### Records provided
===

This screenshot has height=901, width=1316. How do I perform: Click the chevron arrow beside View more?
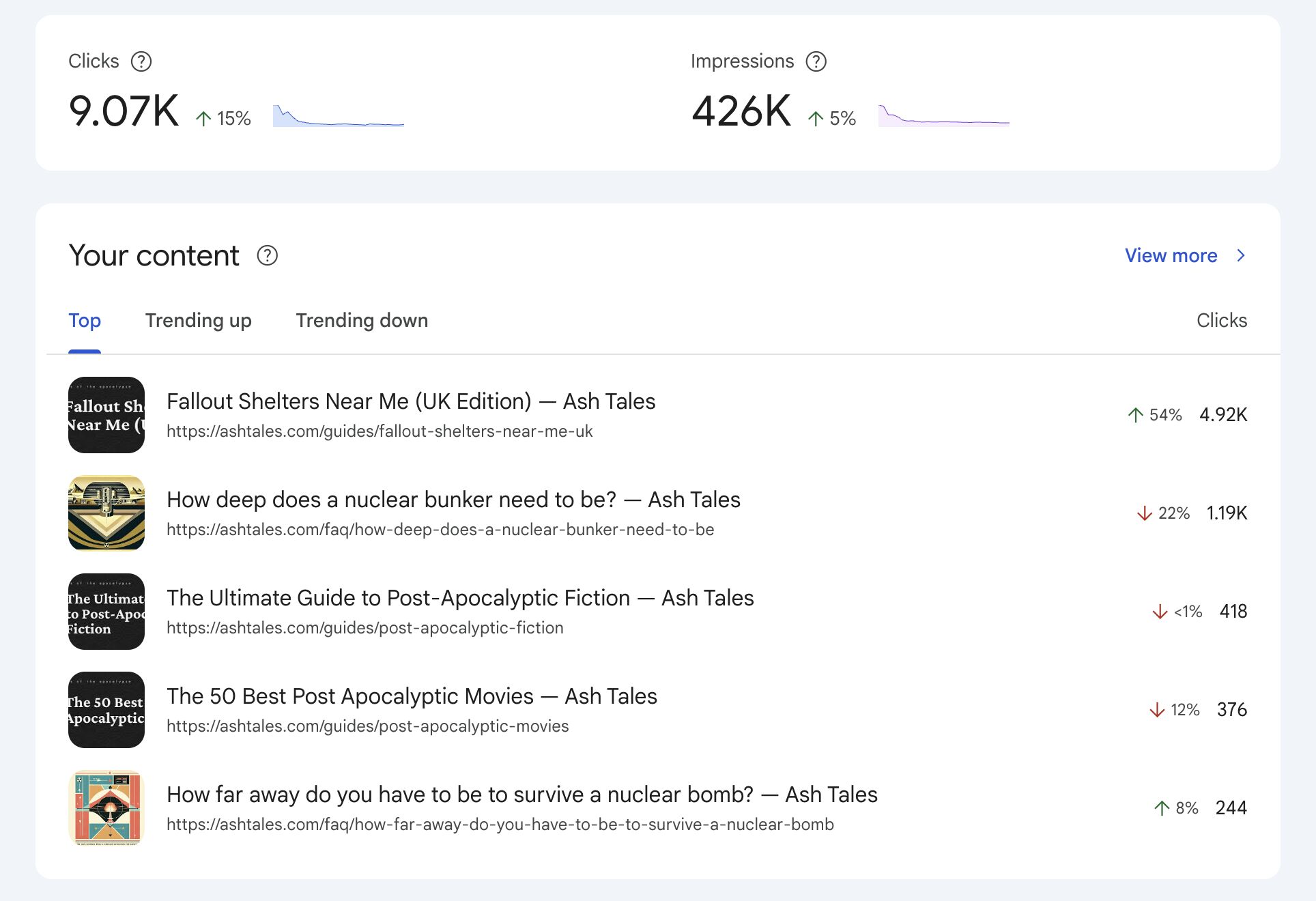pos(1241,255)
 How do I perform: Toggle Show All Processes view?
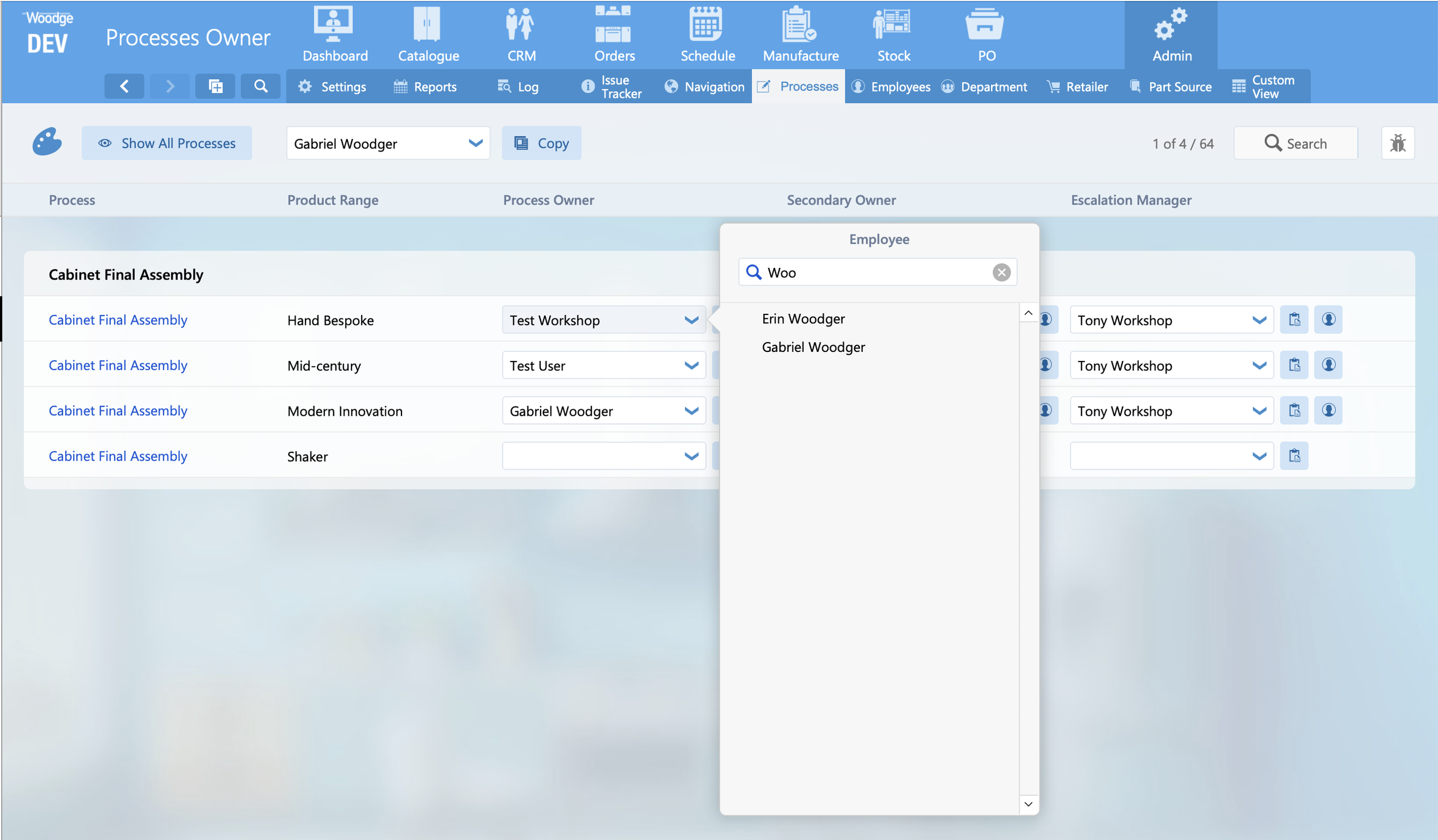167,143
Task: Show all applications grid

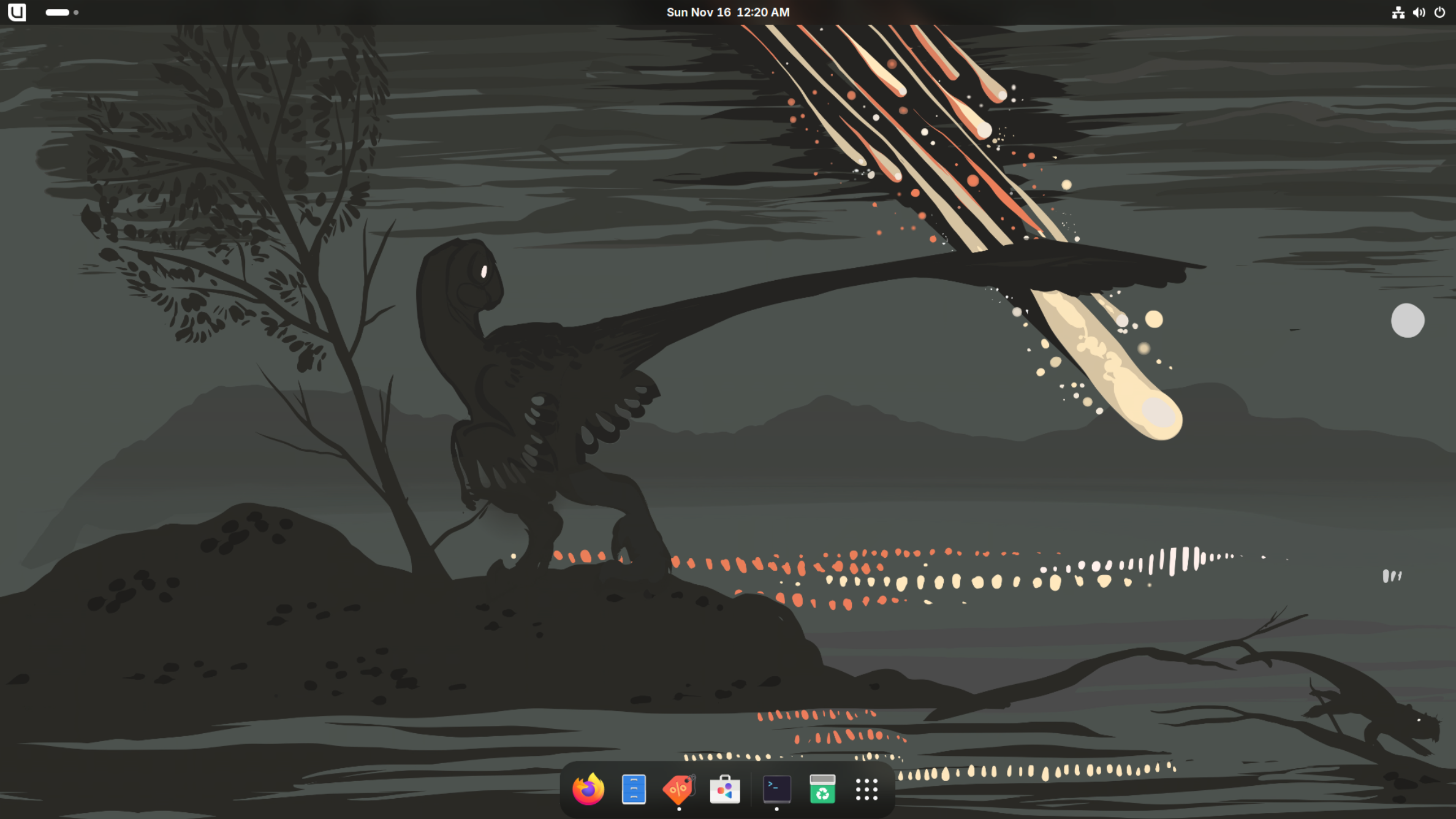Action: point(866,790)
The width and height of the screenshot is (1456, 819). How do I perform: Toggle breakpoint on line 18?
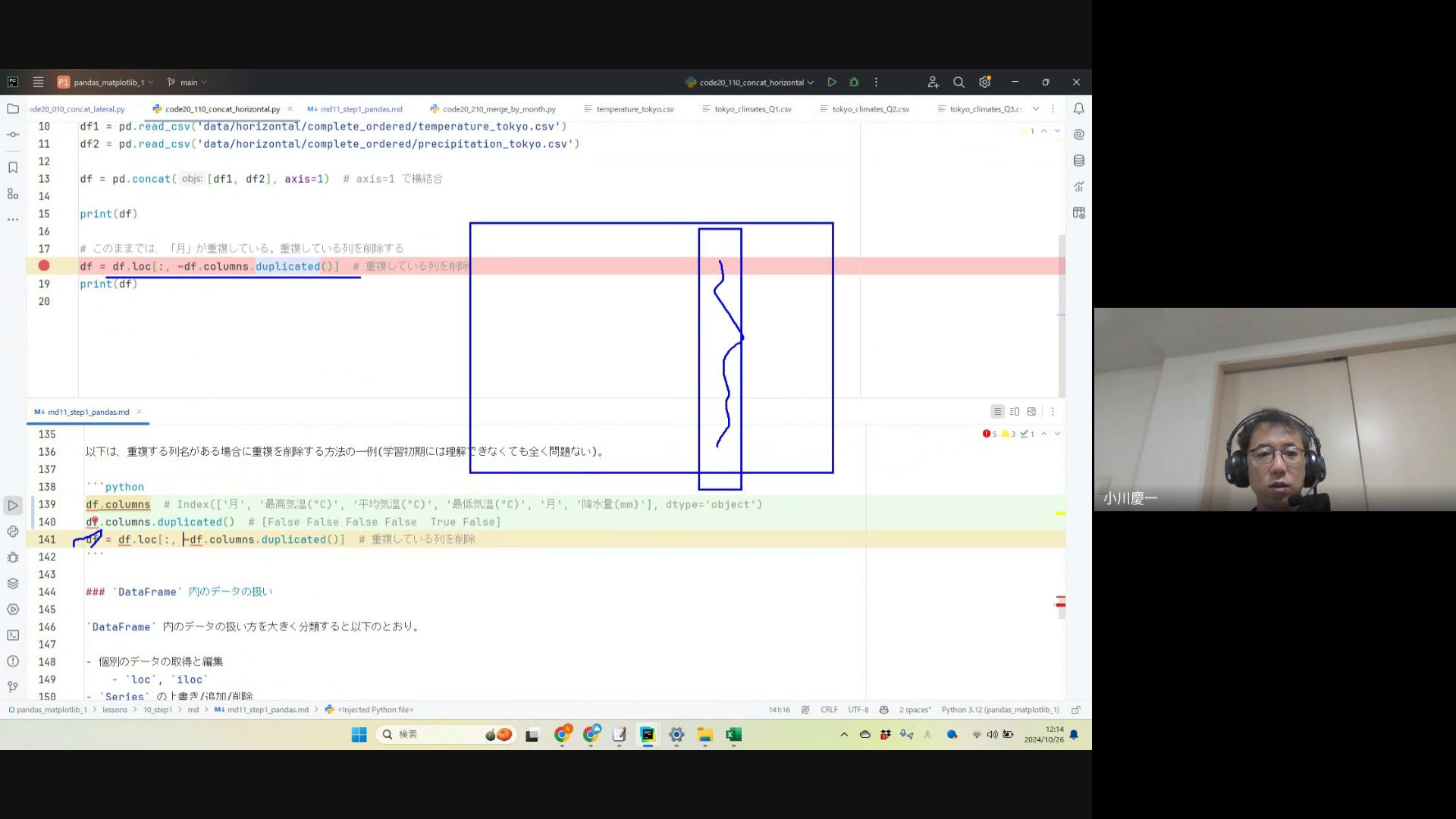click(x=44, y=265)
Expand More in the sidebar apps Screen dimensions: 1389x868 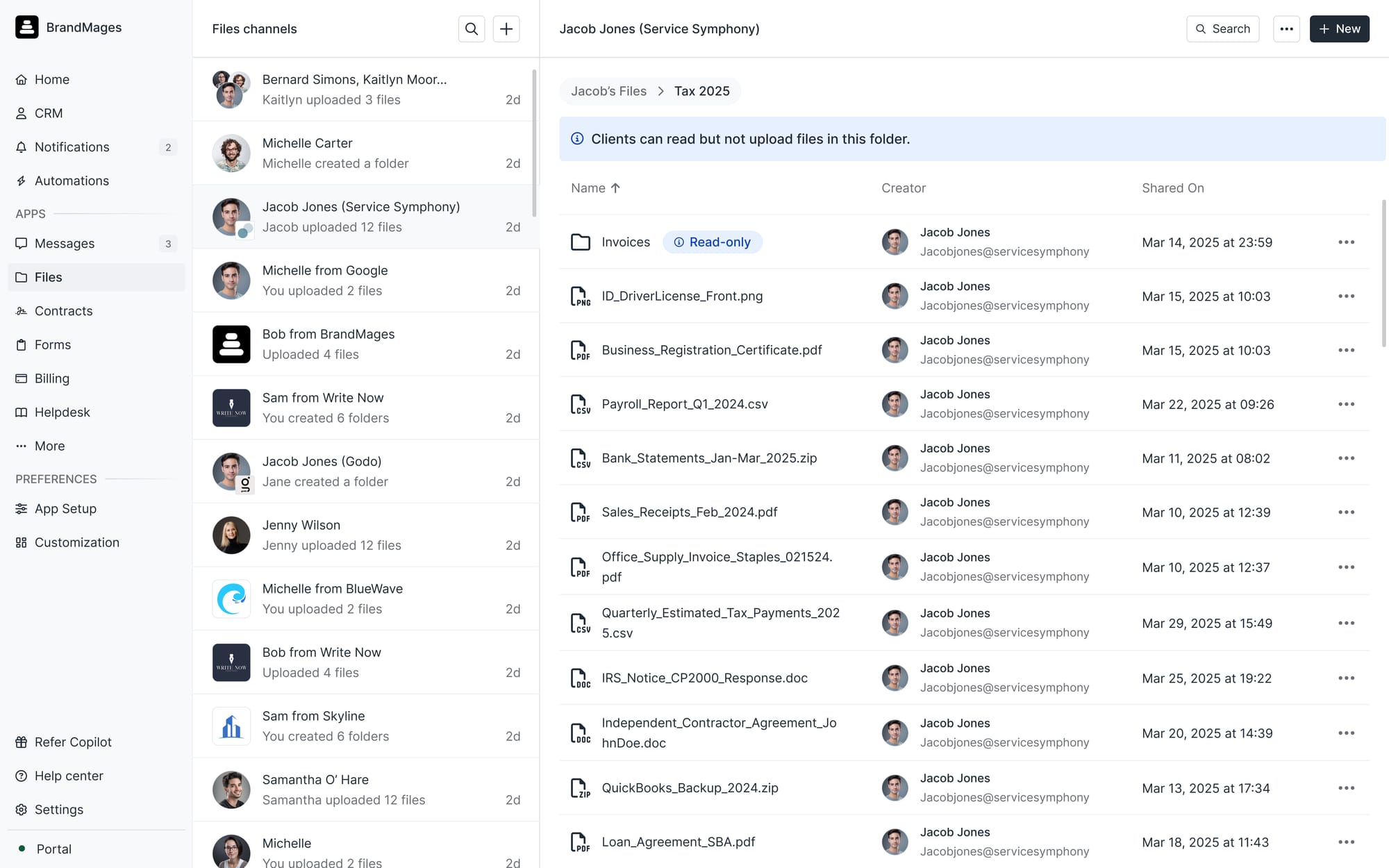49,446
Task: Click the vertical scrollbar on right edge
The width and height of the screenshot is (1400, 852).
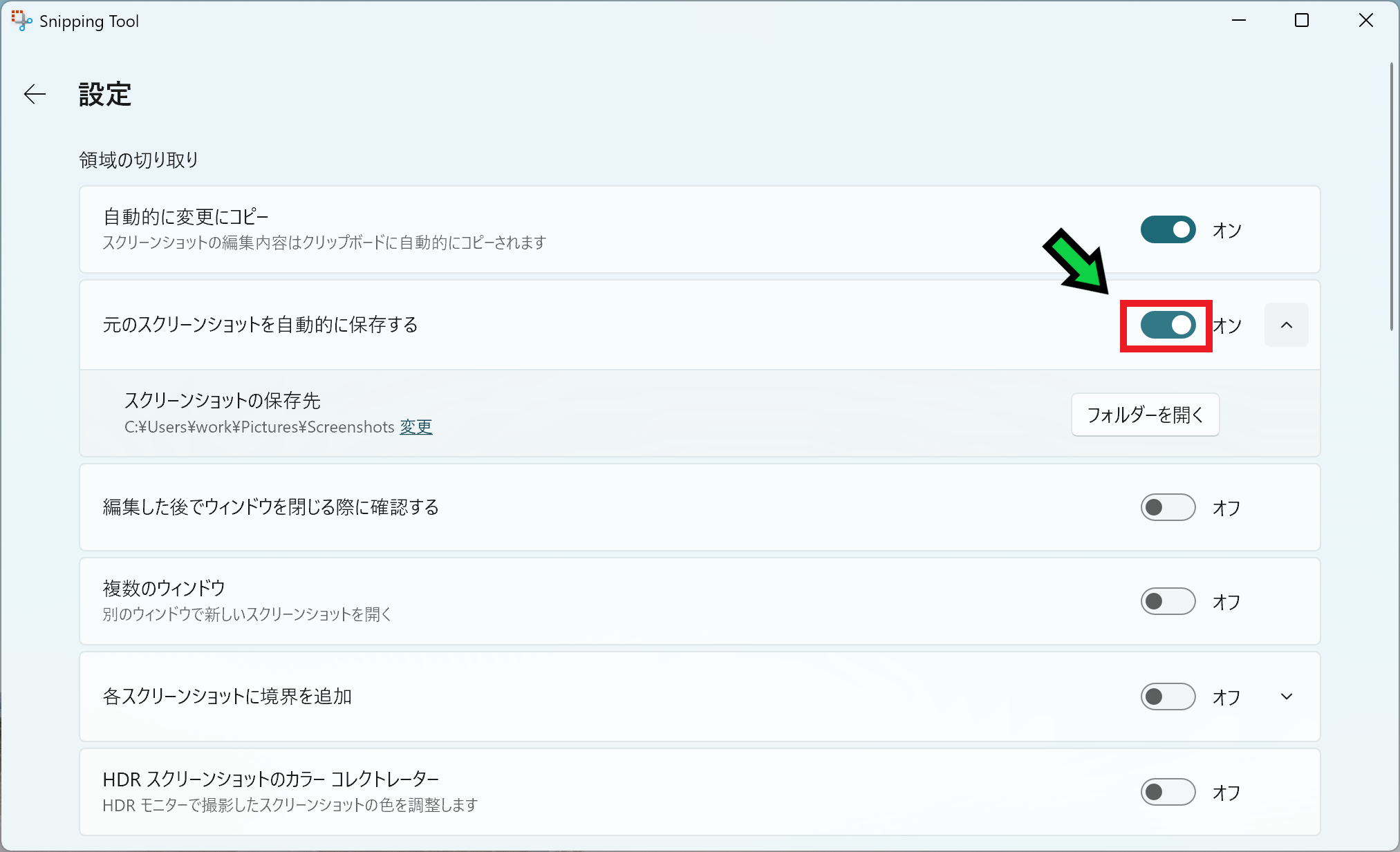Action: 1392,200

===

### Goal of the exercise
Only the lines from the one containing "The width and height of the screenshot is (1400, 852)." through the last line of the entries belong in the answer, given again exactly. Images stay out.

### Expected output
The width and height of the screenshot is (1400, 852).
Action: 1392,200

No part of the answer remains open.